Given records START
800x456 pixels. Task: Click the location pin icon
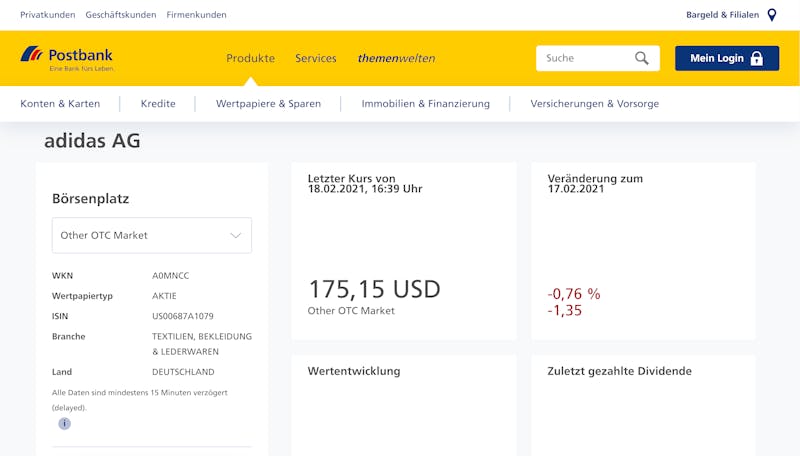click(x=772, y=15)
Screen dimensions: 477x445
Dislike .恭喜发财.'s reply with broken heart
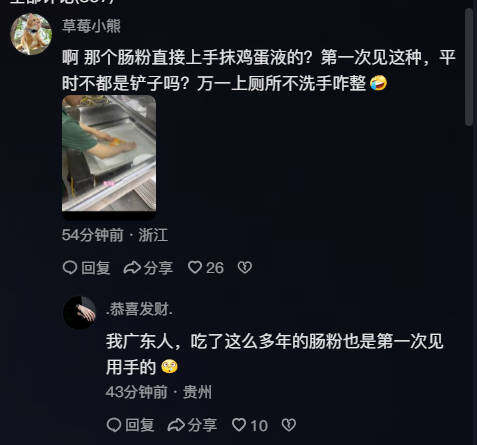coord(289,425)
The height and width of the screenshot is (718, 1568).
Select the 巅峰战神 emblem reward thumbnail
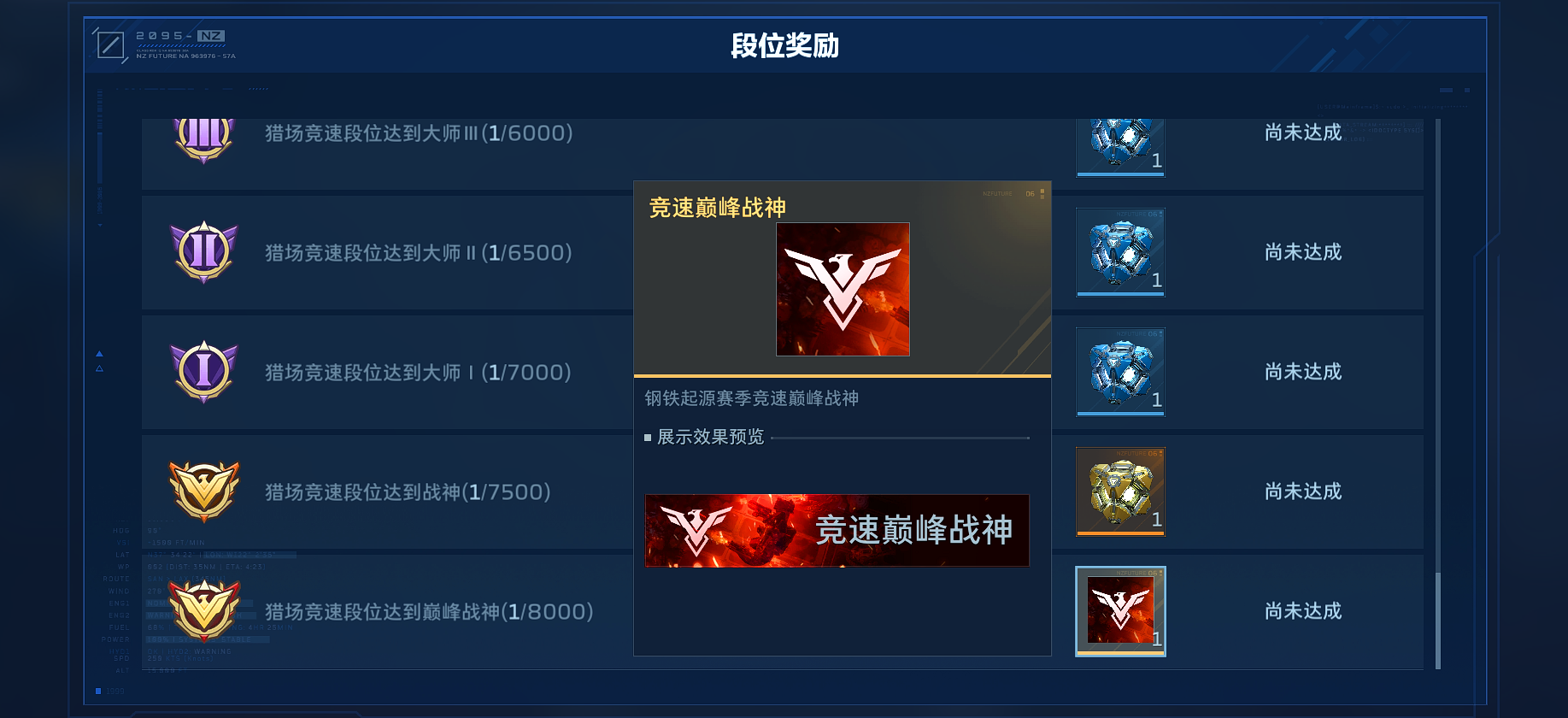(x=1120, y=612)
Given records END
Set the entries down again exactly. Do not include the images.

800x456 pixels. Task: Click the location pin icon
click(x=772, y=15)
Screen dimensions: 477x445
Dislike .恭喜发财.'s reply with broken heart
coord(289,425)
The height and width of the screenshot is (718, 1568).
Select the 巅峰战神 emblem reward thumbnail
(x=1120, y=612)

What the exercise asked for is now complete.